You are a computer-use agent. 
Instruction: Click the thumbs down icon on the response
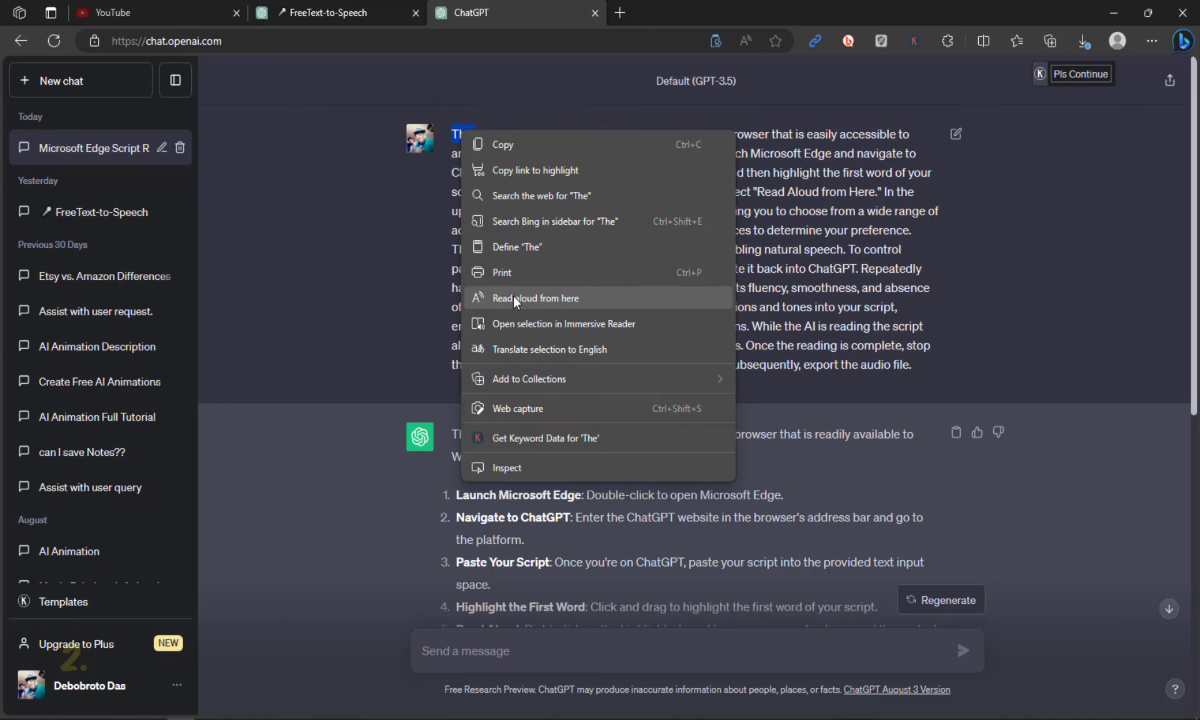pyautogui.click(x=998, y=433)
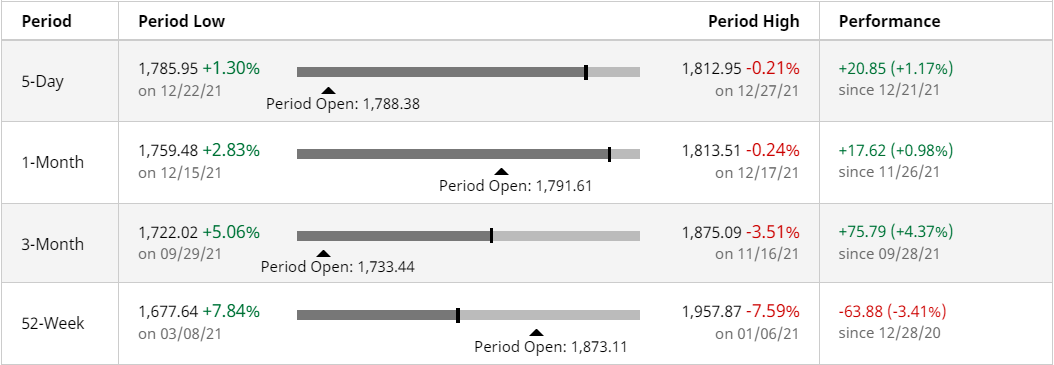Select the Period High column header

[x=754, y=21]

● **L'EXERCICE**: Transformez les lignes ci-dessus en une liste JSON de chaînes, à raison d'une chaîne par ligne, en omettant les lignes vides. Laissez les images de côté dans votre réponse.

● **RÉPONSE COMPLÈTE**:
[
  "You are a computer-use agent. ",
  "Instruction: Click the thumbs down icon on the response",
  "pyautogui.click(x=998, y=433)",
  "Select the Period High column header",
  "[x=754, y=21]"
]